Uit de studie bleek dat, ongeacht de transparantie van de robot bij het uitleggen van zijn redenering, de betrouwbaarheid van de robot was de ultieme bepalende factor bij het beïnvloeden van de projecties van de deelnemers over de toekomstige betrouwbaarheid van de robot, vertrouwen in de robot en percepties van de robot. Dat is, nadat deelnemers getuige waren van een fout, ze bleven de betrouwbaarheid van de robot lager beoordelen, zelfs als de robot daarna geen fouten meer maakte. Hoewel deze evaluaties in de loop van de tijd langzaam verbeterden, zolang de robot geen verdere fouten maakte, het vertrouwen van de deelnemers in hun eigen beoordeling van de betrouwbaarheid van de robot bleef gedurende de rest van de proeven verminderd, in vergelijking met deelnemers die nooit een fout hebben gezien. Verder, deelnemers die getuige waren van een robotfout rapporteerden een lager vertrouwen in de robot, in vergelijking met degenen die nog nooit een robotfout hebben gezien.
Het vergroten van de transparantie van agenten bleek het vertrouwen van deelnemers in de robot te vergroten, maar alleen wanneer de robot informatie aan het verzamelen of filteren was. Dit zou erop kunnen wijzen dat het delen van diepgaande informatie enkele van de effecten van onbetrouwbare automatisering voor specifieke taken kan verminderen, zei Wright. Aanvullend, deelnemers beoordeelden de onbetrouwbare robot als minder levendig, sympathiek, intelligent, en veilig dan de betrouwbare robot.

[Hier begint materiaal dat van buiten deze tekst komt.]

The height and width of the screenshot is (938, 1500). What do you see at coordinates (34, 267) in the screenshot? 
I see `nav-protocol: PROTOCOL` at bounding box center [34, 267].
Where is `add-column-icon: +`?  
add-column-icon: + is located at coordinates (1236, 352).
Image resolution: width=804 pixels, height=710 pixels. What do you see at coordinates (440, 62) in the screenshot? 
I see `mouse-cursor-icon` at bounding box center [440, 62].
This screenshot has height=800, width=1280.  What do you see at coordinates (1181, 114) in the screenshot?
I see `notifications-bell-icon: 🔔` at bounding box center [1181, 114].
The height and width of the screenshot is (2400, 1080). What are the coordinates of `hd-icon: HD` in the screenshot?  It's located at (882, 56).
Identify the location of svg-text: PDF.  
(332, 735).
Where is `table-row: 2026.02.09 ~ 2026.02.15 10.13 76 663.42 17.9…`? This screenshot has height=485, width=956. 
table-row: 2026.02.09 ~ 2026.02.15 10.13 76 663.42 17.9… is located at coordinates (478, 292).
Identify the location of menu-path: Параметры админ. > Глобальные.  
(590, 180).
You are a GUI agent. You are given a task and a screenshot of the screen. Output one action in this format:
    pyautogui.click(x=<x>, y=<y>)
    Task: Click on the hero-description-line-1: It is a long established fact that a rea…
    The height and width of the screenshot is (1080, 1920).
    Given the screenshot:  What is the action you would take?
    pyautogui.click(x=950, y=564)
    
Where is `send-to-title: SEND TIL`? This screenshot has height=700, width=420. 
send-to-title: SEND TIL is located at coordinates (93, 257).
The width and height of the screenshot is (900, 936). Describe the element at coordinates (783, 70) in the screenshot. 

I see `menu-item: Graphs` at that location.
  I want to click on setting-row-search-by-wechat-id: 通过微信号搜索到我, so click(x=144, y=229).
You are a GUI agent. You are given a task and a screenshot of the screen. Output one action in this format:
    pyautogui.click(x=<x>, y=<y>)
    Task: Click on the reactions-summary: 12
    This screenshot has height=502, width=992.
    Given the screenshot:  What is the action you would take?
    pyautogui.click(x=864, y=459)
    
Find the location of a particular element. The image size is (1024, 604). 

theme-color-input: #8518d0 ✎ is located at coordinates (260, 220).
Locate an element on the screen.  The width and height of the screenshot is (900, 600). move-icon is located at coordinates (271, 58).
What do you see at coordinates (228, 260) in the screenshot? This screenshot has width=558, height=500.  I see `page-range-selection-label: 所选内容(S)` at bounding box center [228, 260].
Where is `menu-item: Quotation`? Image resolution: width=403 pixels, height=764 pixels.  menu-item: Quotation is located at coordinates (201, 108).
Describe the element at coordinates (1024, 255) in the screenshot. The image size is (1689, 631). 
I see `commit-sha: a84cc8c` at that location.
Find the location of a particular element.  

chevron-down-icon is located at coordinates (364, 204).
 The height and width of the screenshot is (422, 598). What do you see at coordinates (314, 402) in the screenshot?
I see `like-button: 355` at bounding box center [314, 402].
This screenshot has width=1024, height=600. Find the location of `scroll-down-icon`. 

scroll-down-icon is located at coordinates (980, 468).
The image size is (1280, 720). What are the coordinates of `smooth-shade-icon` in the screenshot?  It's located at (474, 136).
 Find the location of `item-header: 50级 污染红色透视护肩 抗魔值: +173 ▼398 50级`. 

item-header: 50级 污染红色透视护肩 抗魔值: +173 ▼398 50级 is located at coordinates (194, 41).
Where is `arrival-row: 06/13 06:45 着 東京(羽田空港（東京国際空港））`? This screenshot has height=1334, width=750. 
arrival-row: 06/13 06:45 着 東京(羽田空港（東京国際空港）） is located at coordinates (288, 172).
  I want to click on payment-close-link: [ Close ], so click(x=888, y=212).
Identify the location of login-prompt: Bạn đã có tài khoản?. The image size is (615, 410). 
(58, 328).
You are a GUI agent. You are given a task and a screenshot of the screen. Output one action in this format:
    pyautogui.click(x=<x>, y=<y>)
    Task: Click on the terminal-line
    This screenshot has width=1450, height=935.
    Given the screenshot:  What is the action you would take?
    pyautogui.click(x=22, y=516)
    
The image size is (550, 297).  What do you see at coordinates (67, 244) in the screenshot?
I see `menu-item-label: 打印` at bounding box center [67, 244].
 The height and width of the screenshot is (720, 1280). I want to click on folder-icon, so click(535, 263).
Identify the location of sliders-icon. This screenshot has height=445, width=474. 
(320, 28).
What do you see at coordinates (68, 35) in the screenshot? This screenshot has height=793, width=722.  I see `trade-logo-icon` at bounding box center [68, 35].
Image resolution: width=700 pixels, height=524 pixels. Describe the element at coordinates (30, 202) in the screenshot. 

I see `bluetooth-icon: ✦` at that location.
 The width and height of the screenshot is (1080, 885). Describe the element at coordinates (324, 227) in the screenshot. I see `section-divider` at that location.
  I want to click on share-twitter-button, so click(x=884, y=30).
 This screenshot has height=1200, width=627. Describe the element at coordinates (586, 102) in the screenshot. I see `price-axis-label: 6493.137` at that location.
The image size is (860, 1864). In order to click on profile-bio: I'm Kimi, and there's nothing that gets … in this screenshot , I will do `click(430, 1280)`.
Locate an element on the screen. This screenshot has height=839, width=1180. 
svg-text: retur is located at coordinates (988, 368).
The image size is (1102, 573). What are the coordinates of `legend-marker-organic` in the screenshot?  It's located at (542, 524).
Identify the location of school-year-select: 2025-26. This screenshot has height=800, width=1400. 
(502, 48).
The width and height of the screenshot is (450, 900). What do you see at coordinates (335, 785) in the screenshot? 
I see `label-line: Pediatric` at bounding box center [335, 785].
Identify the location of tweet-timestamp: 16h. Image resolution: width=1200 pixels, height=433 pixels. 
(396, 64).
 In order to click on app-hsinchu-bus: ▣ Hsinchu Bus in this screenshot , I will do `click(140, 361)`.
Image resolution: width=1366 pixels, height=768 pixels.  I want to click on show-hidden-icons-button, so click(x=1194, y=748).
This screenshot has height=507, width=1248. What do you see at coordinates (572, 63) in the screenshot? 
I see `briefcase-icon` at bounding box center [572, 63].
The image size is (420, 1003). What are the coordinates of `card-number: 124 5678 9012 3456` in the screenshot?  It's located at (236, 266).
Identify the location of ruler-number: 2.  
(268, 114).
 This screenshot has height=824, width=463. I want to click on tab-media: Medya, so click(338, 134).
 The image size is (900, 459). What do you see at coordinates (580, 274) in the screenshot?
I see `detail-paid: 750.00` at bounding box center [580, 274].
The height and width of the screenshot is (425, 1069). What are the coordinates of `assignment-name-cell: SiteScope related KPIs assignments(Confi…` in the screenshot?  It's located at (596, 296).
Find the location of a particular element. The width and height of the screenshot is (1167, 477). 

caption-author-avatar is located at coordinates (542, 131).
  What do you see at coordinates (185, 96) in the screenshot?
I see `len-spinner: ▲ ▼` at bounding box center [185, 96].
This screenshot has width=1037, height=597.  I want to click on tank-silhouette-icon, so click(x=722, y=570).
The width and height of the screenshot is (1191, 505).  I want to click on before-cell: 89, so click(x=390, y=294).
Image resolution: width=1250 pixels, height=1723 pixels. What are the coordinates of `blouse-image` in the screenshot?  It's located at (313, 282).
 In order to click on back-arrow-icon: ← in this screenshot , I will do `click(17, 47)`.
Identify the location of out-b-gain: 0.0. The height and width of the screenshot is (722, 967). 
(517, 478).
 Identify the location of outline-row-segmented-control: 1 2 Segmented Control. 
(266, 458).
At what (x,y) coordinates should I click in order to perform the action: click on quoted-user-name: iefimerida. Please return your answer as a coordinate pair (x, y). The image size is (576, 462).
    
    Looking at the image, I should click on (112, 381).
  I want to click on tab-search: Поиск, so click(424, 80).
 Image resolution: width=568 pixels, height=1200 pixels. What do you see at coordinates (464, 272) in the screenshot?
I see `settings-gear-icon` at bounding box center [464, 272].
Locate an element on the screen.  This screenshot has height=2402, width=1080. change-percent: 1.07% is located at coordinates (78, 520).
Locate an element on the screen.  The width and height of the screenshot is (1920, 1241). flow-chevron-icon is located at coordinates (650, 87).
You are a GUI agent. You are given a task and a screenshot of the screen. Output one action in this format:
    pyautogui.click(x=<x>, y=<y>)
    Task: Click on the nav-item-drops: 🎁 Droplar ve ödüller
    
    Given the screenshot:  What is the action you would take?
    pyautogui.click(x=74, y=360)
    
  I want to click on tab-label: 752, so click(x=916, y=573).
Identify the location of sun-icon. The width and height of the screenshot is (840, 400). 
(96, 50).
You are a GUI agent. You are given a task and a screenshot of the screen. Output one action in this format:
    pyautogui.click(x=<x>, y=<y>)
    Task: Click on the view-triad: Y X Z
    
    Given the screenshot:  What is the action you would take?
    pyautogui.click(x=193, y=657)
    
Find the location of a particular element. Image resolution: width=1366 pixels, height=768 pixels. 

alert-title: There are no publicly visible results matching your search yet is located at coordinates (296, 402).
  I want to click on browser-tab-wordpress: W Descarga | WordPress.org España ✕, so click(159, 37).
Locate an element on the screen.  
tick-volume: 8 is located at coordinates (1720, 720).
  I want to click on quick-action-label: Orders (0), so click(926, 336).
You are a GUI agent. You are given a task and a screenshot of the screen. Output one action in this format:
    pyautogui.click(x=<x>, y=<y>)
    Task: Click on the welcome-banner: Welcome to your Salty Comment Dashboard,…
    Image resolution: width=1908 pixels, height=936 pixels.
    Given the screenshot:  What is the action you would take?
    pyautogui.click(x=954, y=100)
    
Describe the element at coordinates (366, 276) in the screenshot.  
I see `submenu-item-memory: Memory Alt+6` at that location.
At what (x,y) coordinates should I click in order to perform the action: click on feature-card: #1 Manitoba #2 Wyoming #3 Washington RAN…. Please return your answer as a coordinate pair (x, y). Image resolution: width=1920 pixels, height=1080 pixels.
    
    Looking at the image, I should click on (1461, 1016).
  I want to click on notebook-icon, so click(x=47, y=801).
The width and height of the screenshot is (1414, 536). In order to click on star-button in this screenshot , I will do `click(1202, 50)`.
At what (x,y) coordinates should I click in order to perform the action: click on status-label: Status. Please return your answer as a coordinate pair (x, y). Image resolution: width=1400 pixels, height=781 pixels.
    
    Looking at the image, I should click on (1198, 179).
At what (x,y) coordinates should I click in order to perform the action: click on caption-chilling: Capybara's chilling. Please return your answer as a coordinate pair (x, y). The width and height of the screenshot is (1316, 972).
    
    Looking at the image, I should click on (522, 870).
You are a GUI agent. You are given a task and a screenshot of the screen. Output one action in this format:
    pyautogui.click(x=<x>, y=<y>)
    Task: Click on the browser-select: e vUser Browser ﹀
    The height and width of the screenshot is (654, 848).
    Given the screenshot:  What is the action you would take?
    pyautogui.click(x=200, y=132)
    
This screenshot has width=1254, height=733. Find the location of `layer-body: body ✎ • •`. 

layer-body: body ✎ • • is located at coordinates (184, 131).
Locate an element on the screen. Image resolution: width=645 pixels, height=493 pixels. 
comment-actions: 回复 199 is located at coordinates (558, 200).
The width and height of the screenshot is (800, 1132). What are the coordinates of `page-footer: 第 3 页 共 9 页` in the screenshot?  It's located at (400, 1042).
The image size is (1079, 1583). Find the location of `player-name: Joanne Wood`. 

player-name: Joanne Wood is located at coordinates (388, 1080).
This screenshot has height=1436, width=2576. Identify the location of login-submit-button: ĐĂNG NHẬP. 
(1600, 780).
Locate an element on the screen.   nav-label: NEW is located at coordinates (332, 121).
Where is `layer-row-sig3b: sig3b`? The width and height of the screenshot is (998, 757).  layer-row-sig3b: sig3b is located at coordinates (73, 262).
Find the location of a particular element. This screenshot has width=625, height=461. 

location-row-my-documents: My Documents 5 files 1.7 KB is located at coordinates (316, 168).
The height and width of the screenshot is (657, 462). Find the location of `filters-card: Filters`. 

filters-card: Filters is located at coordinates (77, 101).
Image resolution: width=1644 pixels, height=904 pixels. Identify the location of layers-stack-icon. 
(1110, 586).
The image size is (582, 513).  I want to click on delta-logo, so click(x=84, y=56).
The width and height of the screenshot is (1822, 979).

"Eerdere studies suggereren dat context van belang is bij het bepalen van het nut van transparantie-informatie, Wright zei. "We moeten beter begrijpen welke taken een meer diepgaand begrip van de redenering van de agent vereisen, en hoe te onderscheiden wat die diepte zou inhouden. Toekomstig onderzoek moet manieren onderzoeken om transparantie-informatie te leveren op basis van de taakvereisten."